Submitted to: Journal of Soil and Water Conservation
Publication Type: Peer Reviewed Journal
Publication Acceptance Date: 1/13/2017
Publication Date: 1/26/2018
Citation: Harmel, R.D., King, K.W., Busch, D., Smith, D.R., Birgand, F., Haggard, B. 2018. Measuring edge-of-field water quality: Where we have been and the path forward. Journal of Soil and Water Conservation. 73(1):86-96.

Interpretive Summary: Heightened pressure to demonstrate the natural resource benefits of agricultural conservation practices and continued high-profile water quality impairments and concerns are increasing the need to quantify edge-of-field water quality. With this in mind, this manuscript summarizes previous developments in edge-of-field water quality sampling and presents current research and glimpse into the future. As part of the Special edge-of-field Issue, this manuscript focuses on constituent sampling at the field-scale or at the “edge of field”; however, many of the findings are also applicable for small stream or small watershed sampling. With development of automated samplers and initiation of numerous automated sampling projects, it became readily apparent that neither equipment manufacturers nor researchers could provide guidance on design components (e.g., sample initiation, timing/intervals, type). This was problematic, however, as available monitoring resources are too limited and data needs too great for such projects to be designed solely based on field experience and without a scientific basis or with complete disregard for potential data quality implications. Thus practical, science-based guidance for edge-of-field sampling was developed and fundamental understanding of the inherent uncertainty was established to assist researchers, municipalities, consulting firms, and regulatory agencies improve data quality and monitoring resource efficiency. Looking to the future, however, further improvements are needed related to lower cost systems, practical improvements, and enhanced in-stream sampling, along with enhanced understanding and consideration of data uncertainty in modeling and decision-making.

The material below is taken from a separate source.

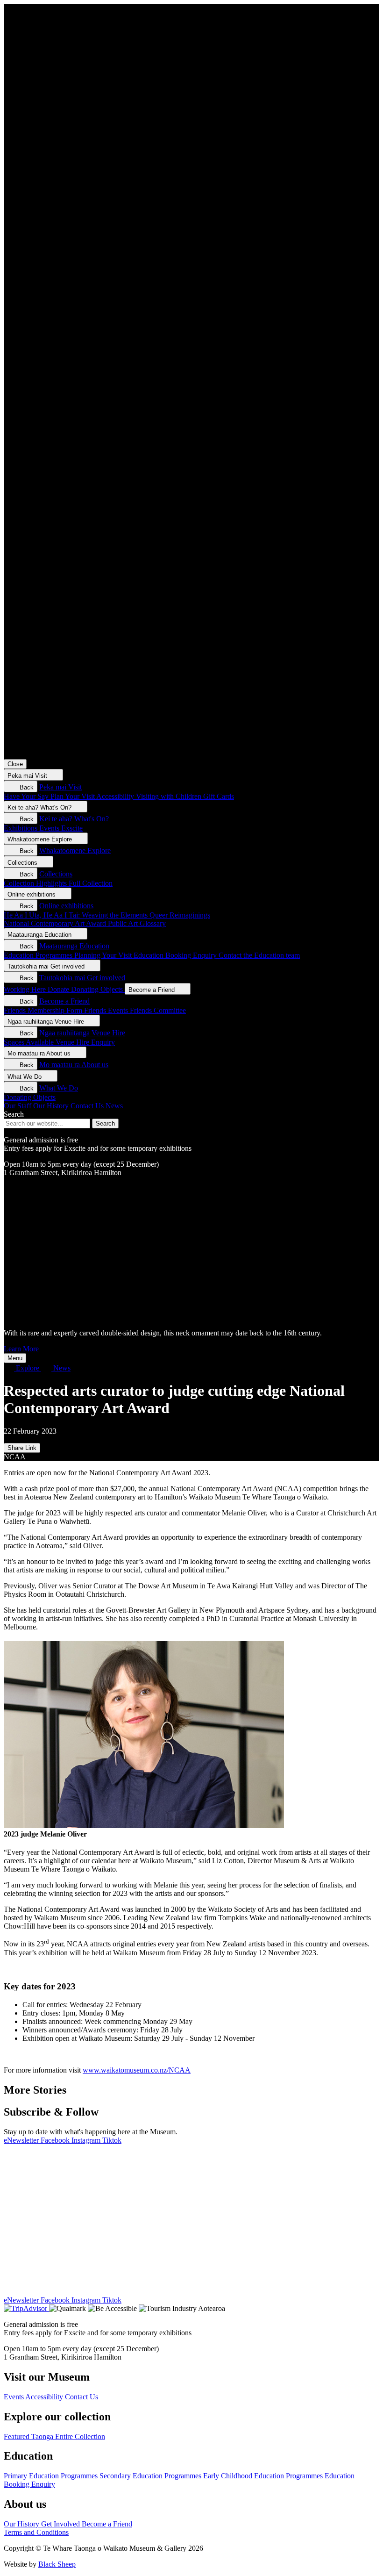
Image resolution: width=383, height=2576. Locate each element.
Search (14, 1114)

Technical Abstract: Heightened pressure to demonstrate the resource benefits of conservation practices and continued high-profile water quality impairments and concerns are increasing the need to quantify edge-of-field water quality. With this in mind, this manuscript summarizes previous developments in edge-of-field water quality sampling and presents current research and glimpse into the future. As part of the Special edge-of-field Issue, this manuscript focuses on constituent sampling at the field-scale or at the "edge of field"; however, many of the findings are also applicable for small stream or small watershed sampling. With development of programmable automated samplers and initiation of numerous automated sampling projects, it became readily apparent that neither equipment manufacturers nor researchers could provide guidance on design components (e.g., sample initiation, timing/intervals, type). This was problematic, however, as available monitoring resources are too limited and data needs too great for such projects to be designed solely based on field experience and without a scientific basis or with complete disregard for potential data quality implications. Thus practical, science-based guidance for edge-of-field sampling was developed and fundamental understanding of the inherent uncertainty was established to assist researchers, municipalities, consulting firms, and regulatory agencies improve data quality and monitoring resource efficiency. Looking to the future, however, further improvements are needed related to lower cost systems, practical improvements, and enhanced in-situ sampling, along with enhanced understanding and consideration of data uncertainty in modeling and decision-making.